My Experiences Blogging

Back in December of 2007 I started a blog with a buddy of mine. Initially the concept was to review "bad video games". Fairly early we lost that narrow premise and expanded to pretty much a blog about anything. Though there are still some recurring topics: movies, comic books, videos. So really it has just become a pop culture blog. Another friend of ours joined as a writer and the three of post about whatever amuses us.

That blog which is still running (though seriously lacking in updates as of late), was my first real exposure to blogging. Prior to that I never read many blogs. Occasionally I'd stumble upon a post while looking for some news topic. But other then that I no presence in the blog community.
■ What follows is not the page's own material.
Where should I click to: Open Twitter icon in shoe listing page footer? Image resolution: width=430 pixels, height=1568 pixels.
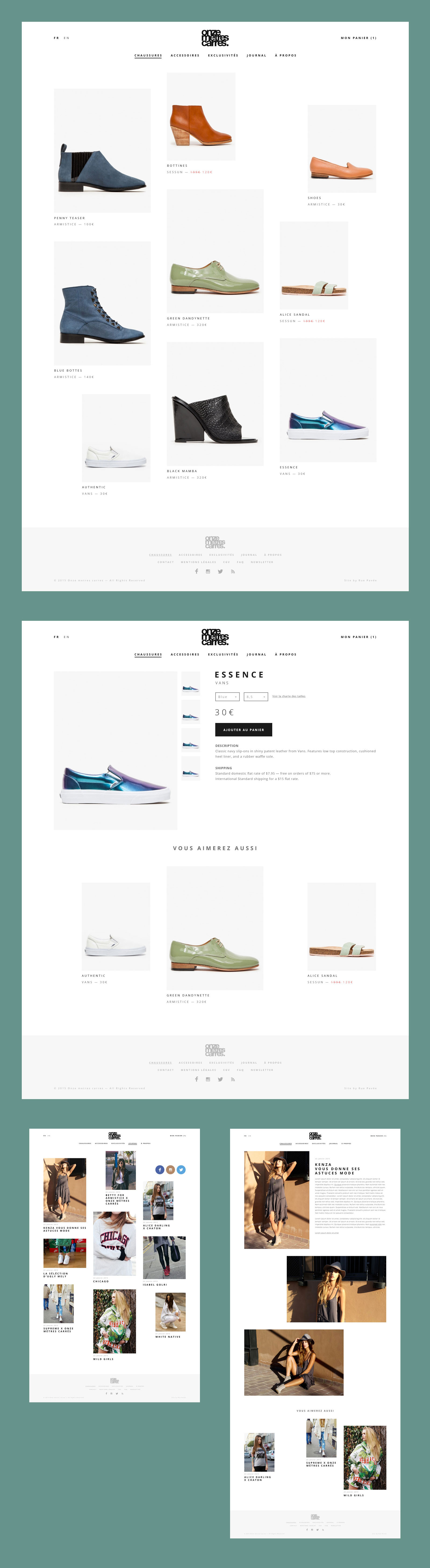(x=220, y=571)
Since starting a blog however I have found myself turning to blogs more often. In fact I get much of my entertainment news from blog posts. Despite my increased flowing of blogs I would still clarify myself as a lurker. I virtually never comment on posts, which is something I should consider doing more as I understand the importance it has for the writers. I know form me at least, blogging is only worthwhile when I can be sure an audience exists. No matter the size, as long as somebody is reading then I am willing to take the time to blog.

weblogs: a history and perspective response

This piece does a nice job of exploring the growth of blogging, the statements presented are strengthened by the writer's experience in the world of blogging. I learned much from this article, especially in regards to the formative years of blogging. To me the concept of blogging seems fairly new, so I was semi-surprised to learn it's roots stretch back to 1998.
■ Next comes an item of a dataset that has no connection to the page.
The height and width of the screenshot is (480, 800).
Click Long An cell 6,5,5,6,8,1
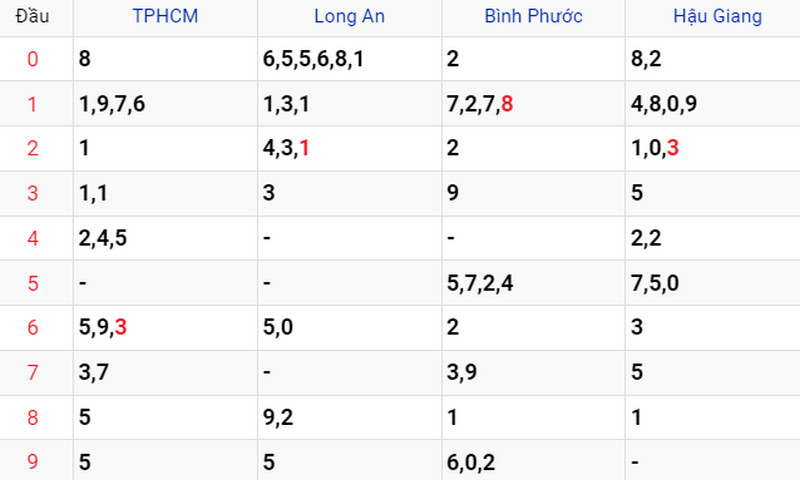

"While weblogs had always included a mix of links, commentary, and personal notes, in the post-Blogger explosion increasing numbers of weblogs eschewed this focus on the web-at-large in favor of a sort of short-form journal. These blogs, often updated several times a day, were instead a record of the blogger's thoughts: something noticed on the way to work, notes about the weekend, a quick reflection on some subject or another. Links took the reader to the site of another blogger with whom the first was having a public conversation or had met the previous evening, or to the site of a band he had seen the night before."

I am fascinated by the shift mentioned in this paragraph. It seems that at this point in time blogs mutated into real time forms of communication. This practice of repeated posting on the same day has lead to the ultimate real time blog service: Twitter. The existence of Twitter is a profound step in the history of blogging, as it marks a glass ceiling for the format. While blogging will continue to change in ways not yet foreseeable, the extent of it's speed has been reached.

With the ability for anybody to write what they are doing at any time, focus must shift back to quality. With so many millions blogging in some way or another, their must be standards to which these writings are held in order for a readership to form. Those standards are ever changing and vary from group to group. But the bottom line becomes: this is an amazing time in history to be a writer because you can easily find an audience for you specific message.

Friday, September 11, 2009

What is Writing?

Writing is really a craft, it is the process of taking existing words and twisting them to convey thoughts and ideas.

The most profound aspect of writing is that it works on a base level. Whether writing on paper or electronically, the same basic rules apply and it is a mastery of those rules that allows a writer to ply their craft most efficiency.

Writing in an electronically environment has exponentially increased the speed at which humanity communications. The changes are so immense that it has brought all other writing forms to the edge of obsolete. While it has yet to and will likely never completely erase more traditional writing environments, electronic writing has altered the way the world communications to such a degree that there is no turning back.